### Problem
Nothing but the lines from the one containing "[X / Twitter] (1031, 451)" through the last line of the records below should be written out, each exactly as it stands.

### Material supplied
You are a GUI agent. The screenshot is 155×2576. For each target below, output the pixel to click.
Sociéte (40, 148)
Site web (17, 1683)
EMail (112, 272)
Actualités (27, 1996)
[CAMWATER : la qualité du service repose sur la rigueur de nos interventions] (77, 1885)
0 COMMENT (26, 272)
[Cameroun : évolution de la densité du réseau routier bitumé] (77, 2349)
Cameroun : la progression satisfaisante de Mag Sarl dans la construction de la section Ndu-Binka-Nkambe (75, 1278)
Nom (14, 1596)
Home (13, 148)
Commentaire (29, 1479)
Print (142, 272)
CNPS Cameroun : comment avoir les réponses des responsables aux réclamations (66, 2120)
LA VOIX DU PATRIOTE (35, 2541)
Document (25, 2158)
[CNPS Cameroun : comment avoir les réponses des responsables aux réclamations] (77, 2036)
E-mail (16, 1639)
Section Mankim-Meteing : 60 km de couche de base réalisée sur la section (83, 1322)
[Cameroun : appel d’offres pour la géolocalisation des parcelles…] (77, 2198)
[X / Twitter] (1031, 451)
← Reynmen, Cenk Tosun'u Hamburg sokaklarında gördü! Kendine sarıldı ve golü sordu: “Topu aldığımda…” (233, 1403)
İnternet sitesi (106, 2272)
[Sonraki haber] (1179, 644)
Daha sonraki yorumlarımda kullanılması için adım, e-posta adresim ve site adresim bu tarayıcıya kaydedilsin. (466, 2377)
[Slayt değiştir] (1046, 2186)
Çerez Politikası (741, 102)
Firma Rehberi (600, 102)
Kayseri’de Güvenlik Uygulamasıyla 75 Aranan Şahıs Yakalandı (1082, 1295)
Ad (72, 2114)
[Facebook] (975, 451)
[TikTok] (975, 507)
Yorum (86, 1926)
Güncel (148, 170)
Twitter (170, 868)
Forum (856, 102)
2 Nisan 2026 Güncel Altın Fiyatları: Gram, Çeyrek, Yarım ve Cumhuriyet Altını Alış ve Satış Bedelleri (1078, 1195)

### Task solution
[X / Twitter] (1031, 451)
← Reynmen, Cenk Tosun'u Hamburg sokaklarında gördü! Kendine sarıldı ve golü sordu: “Topu aldığımda…” (233, 1403)
İnternet sitesi (106, 2272)
[Sonraki haber] (1179, 644)
Daha sonraki yorumlarımda kullanılması için adım, e-posta adresim ve site adresim bu tarayıcıya kaydedilsin. (466, 2377)
[Slayt değiştir] (1046, 2186)
Çerez Politikası (741, 102)
Firma Rehberi (600, 102)
Kayseri’de Güvenlik Uygulamasıyla 75 Aranan Şahıs Yakalandı (1082, 1295)
Ad (72, 2114)
[Facebook] (975, 451)
[TikTok] (975, 507)
Yorum (86, 1926)
Güncel (148, 170)
Twitter (170, 868)
Forum (856, 102)
2 Nisan 2026 Güncel Altın Fiyatları: Gram, Çeyrek, Yarım ve Cumhuriyet Altını Alış ve Satış Bedelleri (1078, 1195)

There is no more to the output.